----- RECORDS SUPPLIED

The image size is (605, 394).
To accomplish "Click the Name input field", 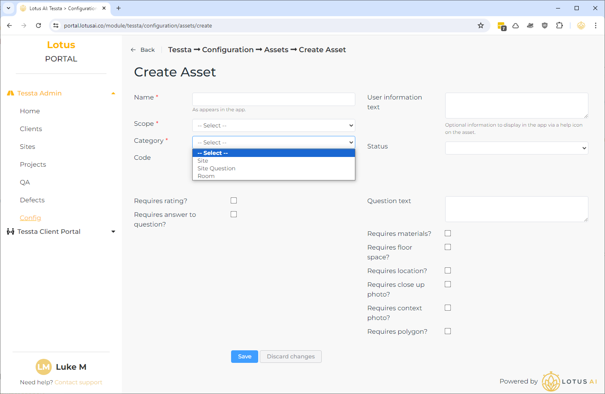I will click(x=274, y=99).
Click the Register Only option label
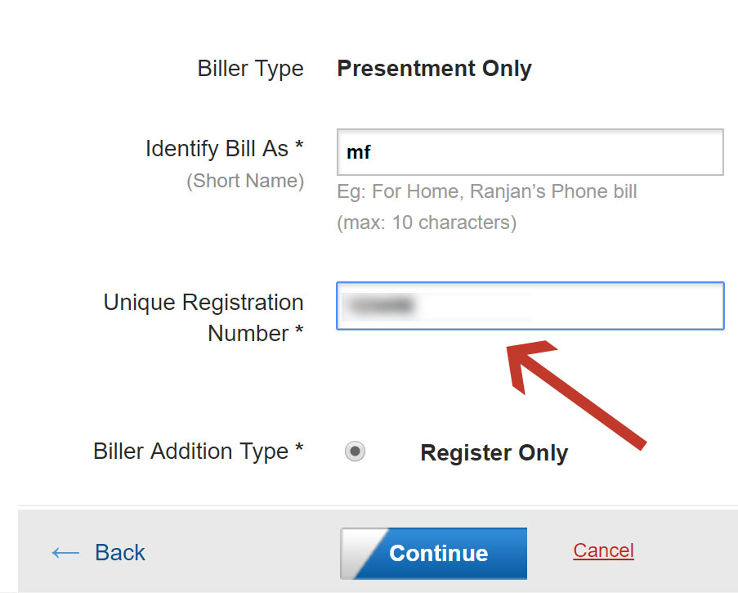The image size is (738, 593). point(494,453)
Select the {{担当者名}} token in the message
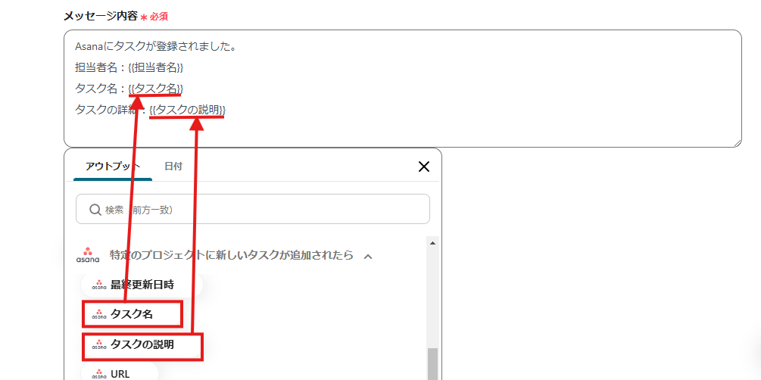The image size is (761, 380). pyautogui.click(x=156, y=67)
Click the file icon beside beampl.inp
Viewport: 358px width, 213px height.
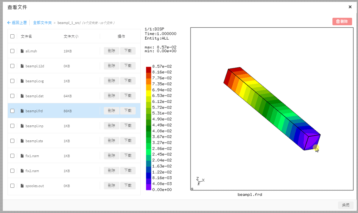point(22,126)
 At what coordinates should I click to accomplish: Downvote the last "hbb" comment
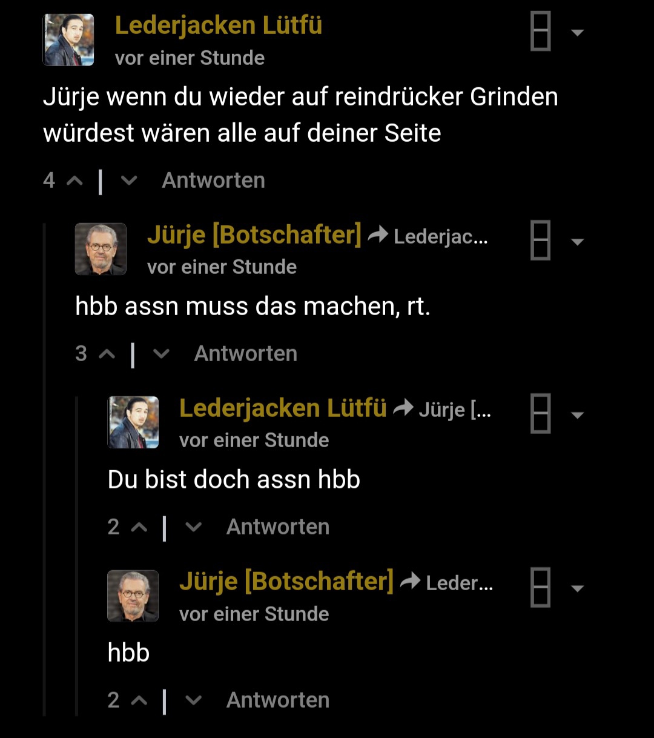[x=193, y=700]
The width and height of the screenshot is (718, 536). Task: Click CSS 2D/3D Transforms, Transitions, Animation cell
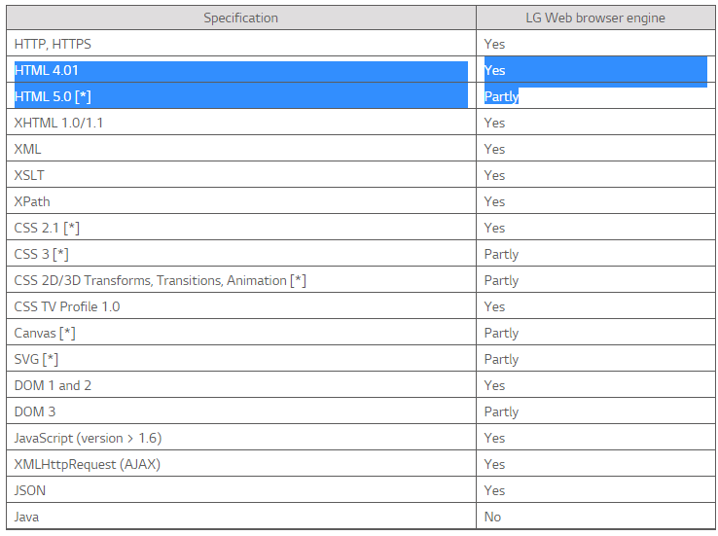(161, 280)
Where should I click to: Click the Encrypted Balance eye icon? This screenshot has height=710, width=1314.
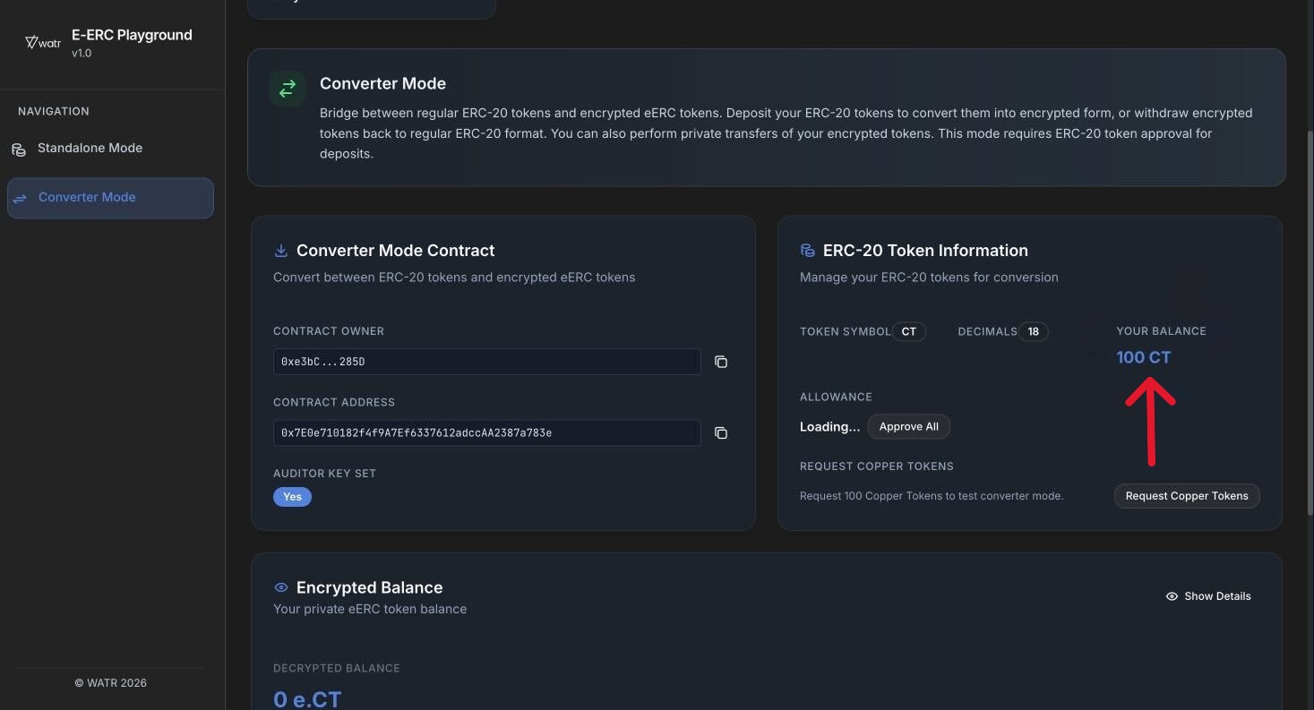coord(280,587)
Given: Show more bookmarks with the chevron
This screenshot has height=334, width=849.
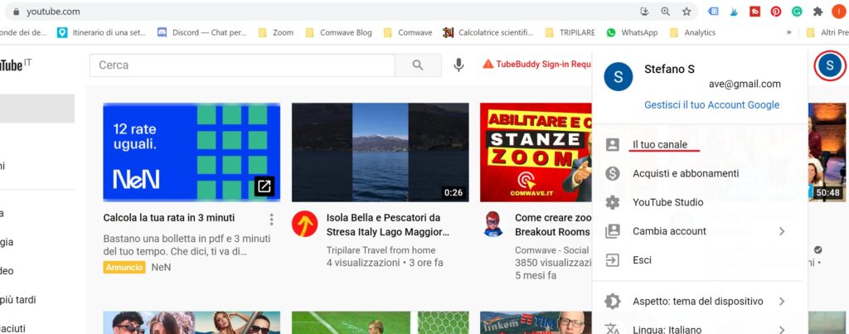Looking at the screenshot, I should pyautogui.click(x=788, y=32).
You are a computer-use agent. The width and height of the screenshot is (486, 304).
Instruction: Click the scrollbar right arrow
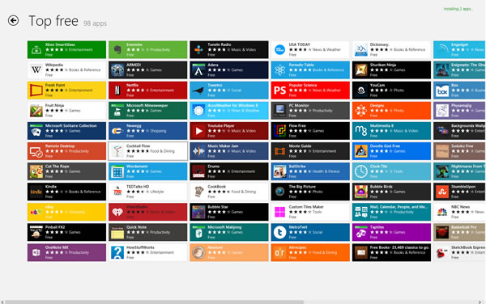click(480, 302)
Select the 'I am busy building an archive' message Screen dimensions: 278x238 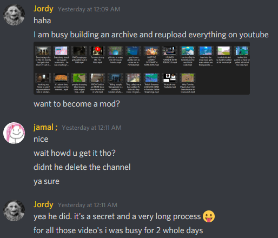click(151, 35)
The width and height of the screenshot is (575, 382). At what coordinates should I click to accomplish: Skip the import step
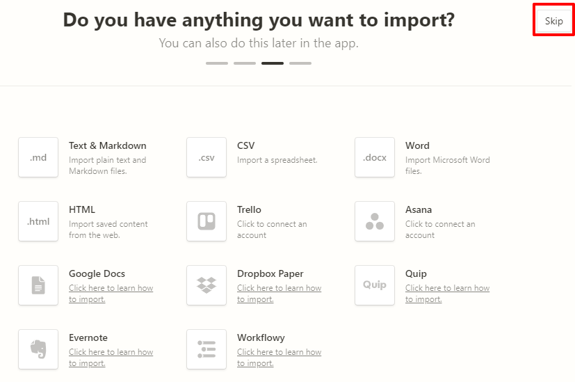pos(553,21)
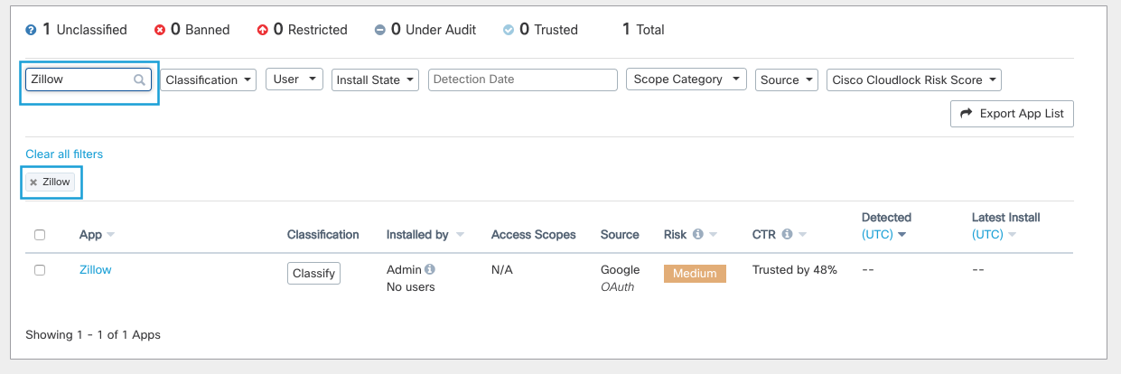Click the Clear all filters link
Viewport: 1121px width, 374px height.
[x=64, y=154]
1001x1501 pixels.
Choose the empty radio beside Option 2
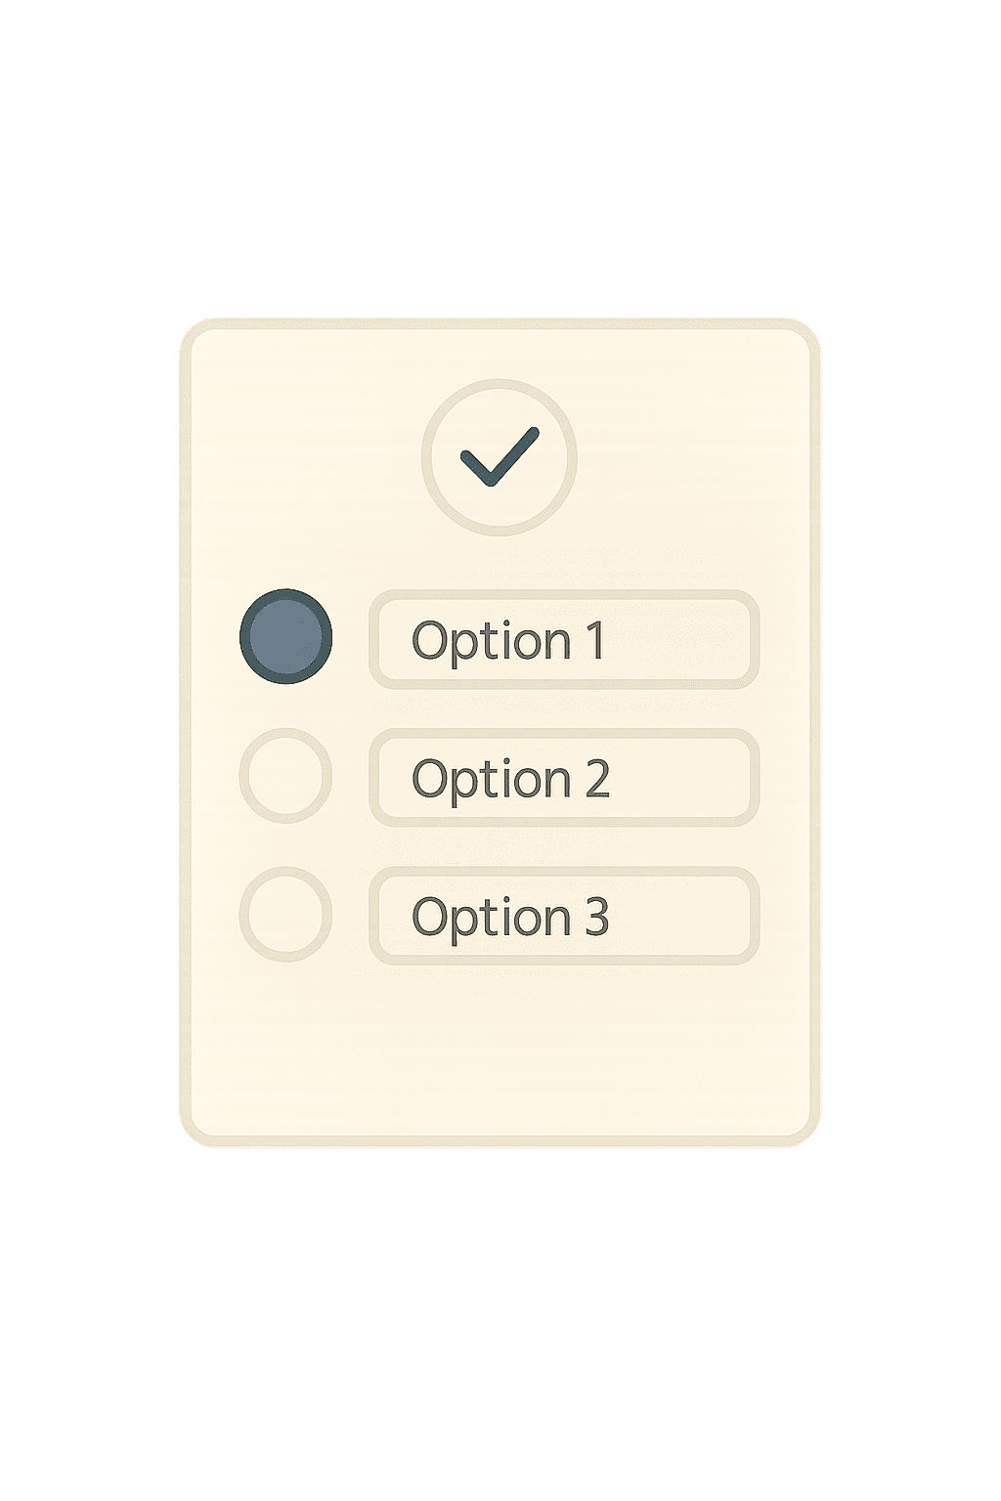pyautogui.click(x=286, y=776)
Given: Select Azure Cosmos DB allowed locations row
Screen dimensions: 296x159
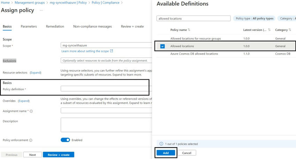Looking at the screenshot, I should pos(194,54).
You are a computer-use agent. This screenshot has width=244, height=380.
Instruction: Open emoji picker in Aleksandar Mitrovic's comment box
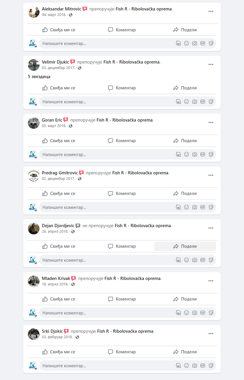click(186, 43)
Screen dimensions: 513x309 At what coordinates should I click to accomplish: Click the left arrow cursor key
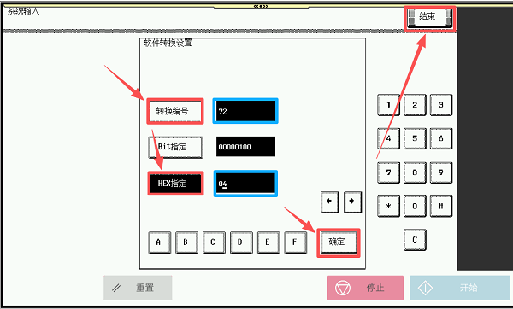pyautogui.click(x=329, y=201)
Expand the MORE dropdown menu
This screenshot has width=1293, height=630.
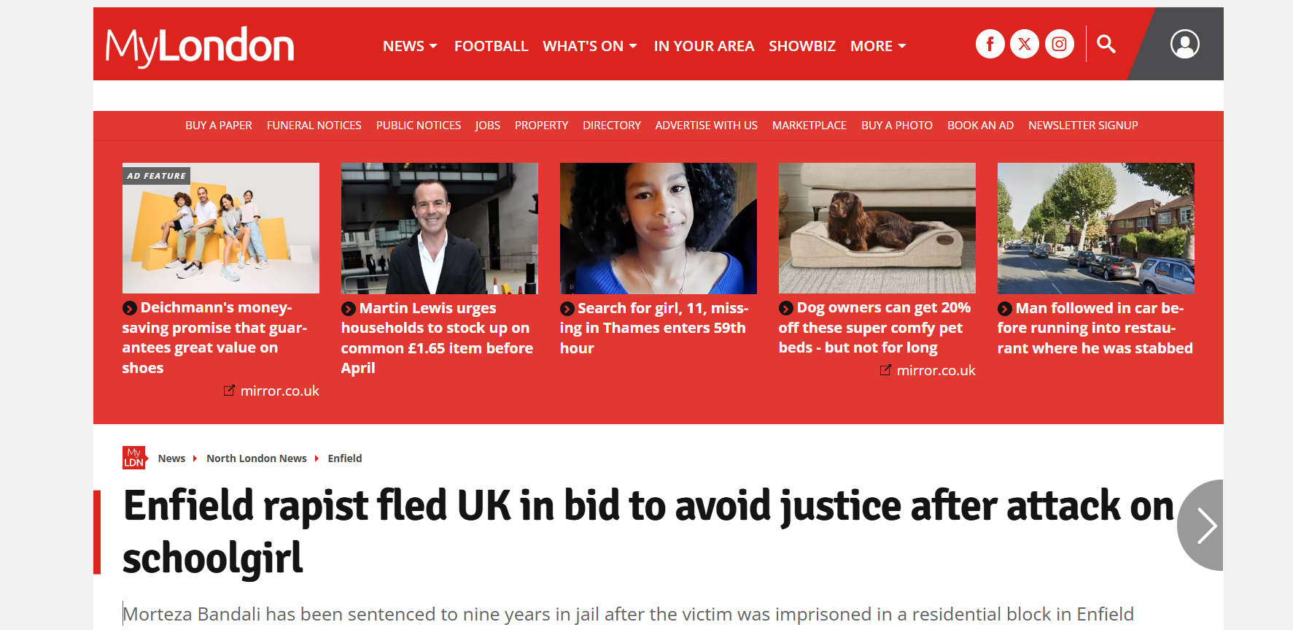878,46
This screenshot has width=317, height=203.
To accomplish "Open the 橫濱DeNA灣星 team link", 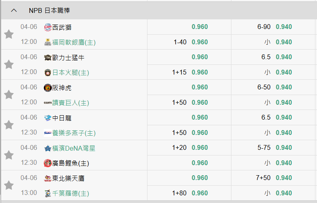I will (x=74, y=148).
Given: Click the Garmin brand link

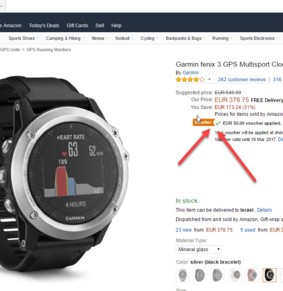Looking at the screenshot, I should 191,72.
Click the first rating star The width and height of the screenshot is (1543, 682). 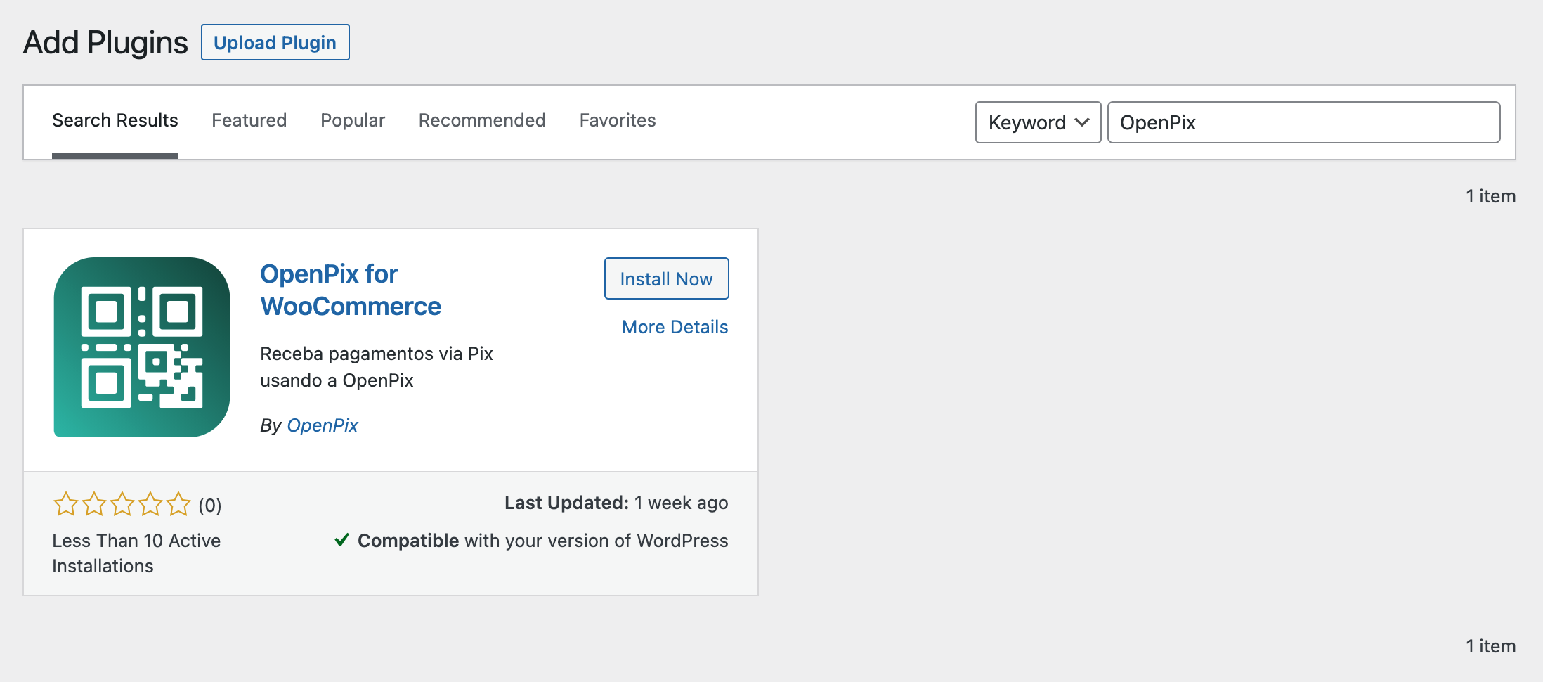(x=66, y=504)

----------

Go through the data, and copy each line in which the word "agent" appears.

• RESULT OF THIS TASK:
You are a computer-use agent. The width and height of the screenshot is (486, 304).
You are a computer-use agent. This screenshot has width=244, height=380.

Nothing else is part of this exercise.